Say only the number of lines in the entries below that contain "will".

Dataset records Block Start

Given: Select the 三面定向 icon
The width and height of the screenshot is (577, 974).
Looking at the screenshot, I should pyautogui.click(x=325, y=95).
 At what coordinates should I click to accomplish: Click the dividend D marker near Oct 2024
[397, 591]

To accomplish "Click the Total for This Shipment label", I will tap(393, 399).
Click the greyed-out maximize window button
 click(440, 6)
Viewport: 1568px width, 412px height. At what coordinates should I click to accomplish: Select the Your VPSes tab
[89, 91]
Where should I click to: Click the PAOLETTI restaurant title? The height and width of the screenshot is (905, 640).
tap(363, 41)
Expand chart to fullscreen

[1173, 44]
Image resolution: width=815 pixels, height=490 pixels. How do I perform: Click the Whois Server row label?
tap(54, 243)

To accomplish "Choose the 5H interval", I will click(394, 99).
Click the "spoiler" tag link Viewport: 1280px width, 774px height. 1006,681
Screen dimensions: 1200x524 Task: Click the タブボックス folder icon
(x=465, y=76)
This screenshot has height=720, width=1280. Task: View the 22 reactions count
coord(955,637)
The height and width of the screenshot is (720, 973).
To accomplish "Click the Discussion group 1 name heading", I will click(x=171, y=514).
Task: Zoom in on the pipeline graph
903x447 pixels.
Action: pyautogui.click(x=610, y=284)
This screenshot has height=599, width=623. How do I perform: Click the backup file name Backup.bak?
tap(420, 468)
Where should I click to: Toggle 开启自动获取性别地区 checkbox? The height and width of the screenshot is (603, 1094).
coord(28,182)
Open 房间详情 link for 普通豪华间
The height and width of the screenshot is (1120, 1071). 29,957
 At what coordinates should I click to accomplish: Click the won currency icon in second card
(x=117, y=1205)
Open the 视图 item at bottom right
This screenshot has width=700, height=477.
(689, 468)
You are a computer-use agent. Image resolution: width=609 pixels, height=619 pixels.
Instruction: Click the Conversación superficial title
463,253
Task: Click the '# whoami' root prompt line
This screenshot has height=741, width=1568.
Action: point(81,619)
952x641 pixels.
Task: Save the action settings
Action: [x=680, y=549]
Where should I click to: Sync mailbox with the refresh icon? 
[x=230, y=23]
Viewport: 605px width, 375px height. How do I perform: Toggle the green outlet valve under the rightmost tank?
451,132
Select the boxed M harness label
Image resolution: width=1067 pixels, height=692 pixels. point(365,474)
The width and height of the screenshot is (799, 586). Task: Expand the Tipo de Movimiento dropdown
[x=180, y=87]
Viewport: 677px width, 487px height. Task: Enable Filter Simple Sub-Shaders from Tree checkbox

Dataset records Block End

**Response**: 3